I’m always amazed how things in the our household can go from calm to chaos in under 60 seconds. Sometimes, it only takes a small thing to begin the domino-effect that knocks down one after another, after another...and eventually: I get knocked down too.
The calm began with a peaceful dinner (okay, as peaceful as a dinner where almost half the people eating it can’t feed themselves or eat solid foods yet can be!) that was interrupted by a little knock at the door. I welcomed in our sweet and slightly (well, that’s pretty euphemistic) hard-of-hearing neighbor, Mrs. Smith (but at 91, who can blame her!?). We chatted in the entryway for a bit as she couldn’t easily get up our stairs to come into the house.
“I would just love to see your baby!” She exclaimed so I brought over our new baby and smiled as I watched the special way that babies and the elderly interact.
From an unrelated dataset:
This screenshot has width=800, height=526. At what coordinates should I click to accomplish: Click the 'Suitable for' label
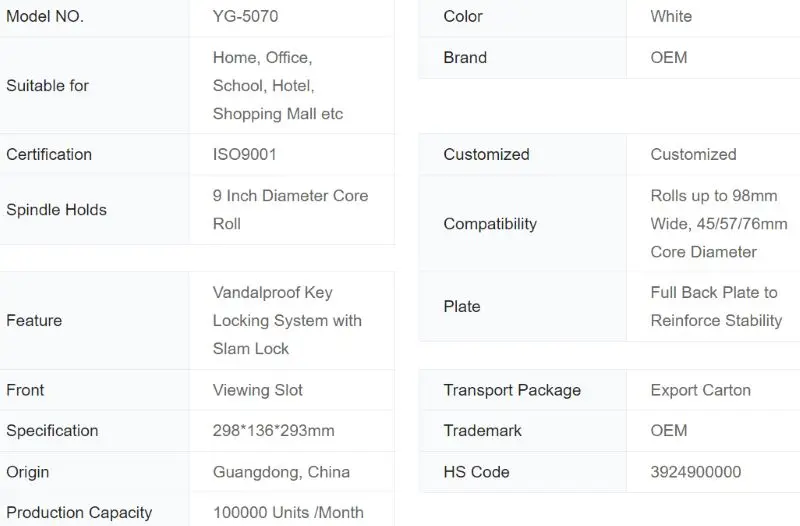click(x=48, y=86)
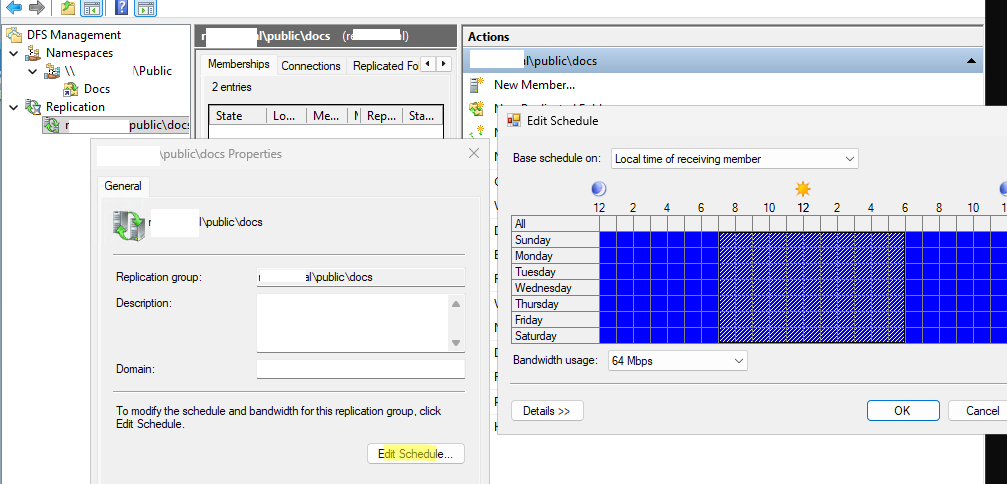Screen dimensions: 1007x484
Task: Click the Show/Hide Action Pane icon
Action: click(145, 8)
Daniel’s little coos were interrupted by a loud wailing from the kitchen: my four-year-old had performed “the chin bust” on the edge of the table (I’m sure it had NOTHING to do with him being silly!) and was writhing on the floor with enough drama for me to consider calling 9-1-1.
I excused myself from Miss Smith and hurried to his aid, setting down a baby that magically went from happy to MAD in under thirty seconds.
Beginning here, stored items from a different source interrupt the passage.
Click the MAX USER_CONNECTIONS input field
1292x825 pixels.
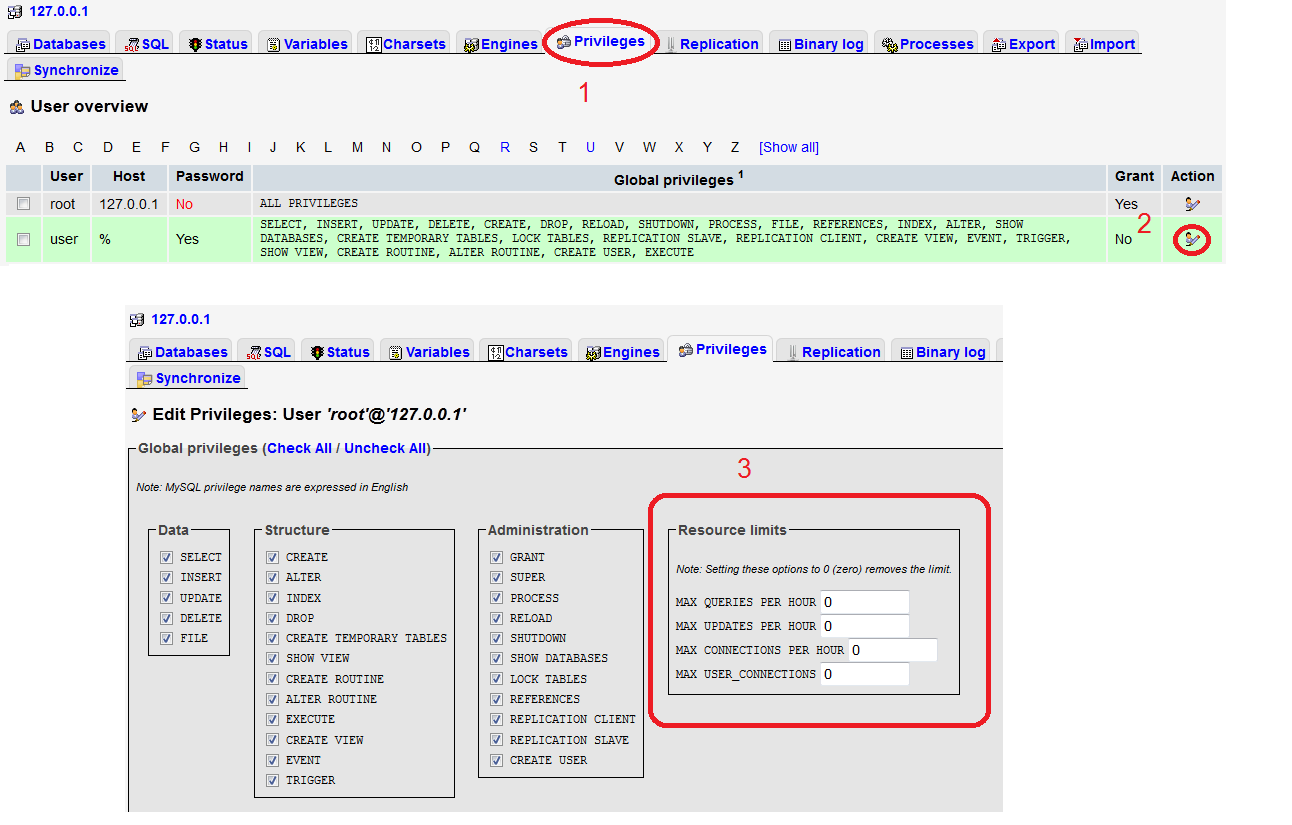[x=864, y=674]
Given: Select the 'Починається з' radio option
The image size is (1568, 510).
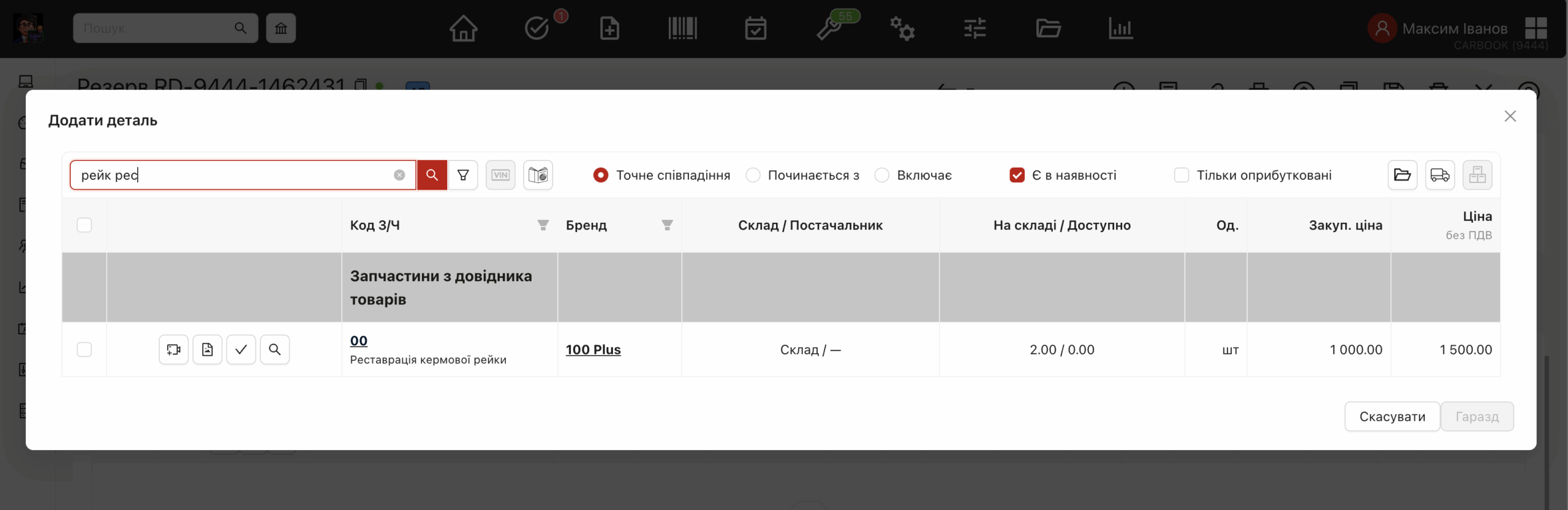Looking at the screenshot, I should click(753, 175).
Somehow, when Jude had gone flying, his pudding went airborne as well so to reach my distraught boy, I had to navigate a minefield of pudding puddles. I squeezed all 30-plus pounds of my son into my chest when I suddenly felt something wet dripping down my arm. A quick glance revealed blood was streaming from Jude’s mouth and running down my arm. He must have managed to fling his pudding AND bite his tongue at the same time: that boy’s got talent. I never liked that shirt anyway.
To add to the whole “calm to chaos in 60 seconds” phenomenon, my one-year-old in the highchair decided pudding would make a better shampoo/weapon than dessert and was alternating between massaging it into her hair and flinging it onto the walls.
Meanwhile, my two-year-old, who had been awaiting “Nurse Mama” on the couch with a thermometer stuck under her armpit was now waving the wand by my face, saying, “Me sick, Mama??”. Of course, my oldest would not be a mere watcher in this exciting event called “Our Life” and was asking me, “What chores can I do to fill my chore chart so we can go buy that toy I’ve been wanting, Mom?” “Mom....are you even listening?”
So, that was how the blood, pudding and crying baby (babies, really...) were all related. Then, the best part: the shouting neighbor. Maybe it’s because her hearing ain't what it used to be, but Miss Smith picked that moment to continue our chat. Just to recap: blood dripping down my arm, Judah wailing, Daniel screaming, EvaLee worrying, Gideon shouting, Gabby shampooing/flinging pudding.
“So, anyway,” Mrs. Smith shouted from our entryway, “My niece, you know-the one that had a baby last year. Well, it was a baby boy and he is sure cute. So, she is having a garage sale, do you want to go to it?”
Sure. That was the only thing I was thinking of at that moment: I wonder if there are any garage sales coming up soon that I could mark onto my calendar RIGHT NOW!
“Do you want to know the day, Tara?? Are you listening? I can’t even hear you over there! I am telling you about a garage sale...”
I think it was that moment...or maybe it was a minute or two before that (it's all a chaotic blur in retrospect now!) when I thought: “I CAN’T do this.”
The domino-affect of craziness hadn’t just knocked my life out of whack, it had knocked me down too. The moment felt sureal and the noise faded away as I looked around my dining room at the mess and the kids and the neighbor.
How will I ever survive? Will my children always shampoo their hair with pudding? Will they always wipe out because they won’t sit on their butts at the dinner table? And is Miss Helen (bless her heart!!) still shouting?!
I got knocked down.
But, as I carried a very messy little girl for a bath in one arm and a (once again) happy baby in my other, I just somehow knew I would survive.
I’d survive pudding, messes, bloody falls, crying babies and even shouting neighbors. Thank God it doesn’t really matter that we get knocked down (it’s gonna happen, Lord knows!) but it’s that we get up again....
...and again...
and again.
Oh, and in case you’re wondering, yes, I will be going to Mrs. Smith’s niece’s garage sale.